### DIRECTIONS
Each record has to be repeated exactly as given.

Stored items:
--------

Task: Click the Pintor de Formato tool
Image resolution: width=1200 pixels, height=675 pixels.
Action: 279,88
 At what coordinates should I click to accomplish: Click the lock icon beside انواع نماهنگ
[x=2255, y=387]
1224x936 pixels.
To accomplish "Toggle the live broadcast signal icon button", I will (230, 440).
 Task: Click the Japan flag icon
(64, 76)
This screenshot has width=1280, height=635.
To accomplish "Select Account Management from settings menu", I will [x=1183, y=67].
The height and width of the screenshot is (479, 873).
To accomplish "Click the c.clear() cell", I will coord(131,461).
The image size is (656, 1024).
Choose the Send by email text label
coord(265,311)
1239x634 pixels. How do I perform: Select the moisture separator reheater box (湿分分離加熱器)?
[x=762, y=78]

--------

### EXERCISE SOLUTION
Task: Click the Pintor de Formato tool
Image resolution: width=1200 pixels, height=675 pixels.
Action: 279,88
 At what coordinates should I click to accomplish: Click the lock icon beside انواع نماهنگ
[x=2255, y=387]
1224x936 pixels.
To accomplish "Toggle the live broadcast signal icon button", I will (230, 440).
 Task: Click the Japan flag icon
(64, 76)
This screenshot has width=1280, height=635.
To accomplish "Select Account Management from settings menu", I will [x=1183, y=67].
The height and width of the screenshot is (479, 873).
To accomplish "Click the c.clear() cell", I will coord(131,461).
The image size is (656, 1024).
Choose the Send by email text label
coord(265,311)
1239x634 pixels. How do I perform: Select the moisture separator reheater box (湿分分離加熱器)?
[x=762, y=78]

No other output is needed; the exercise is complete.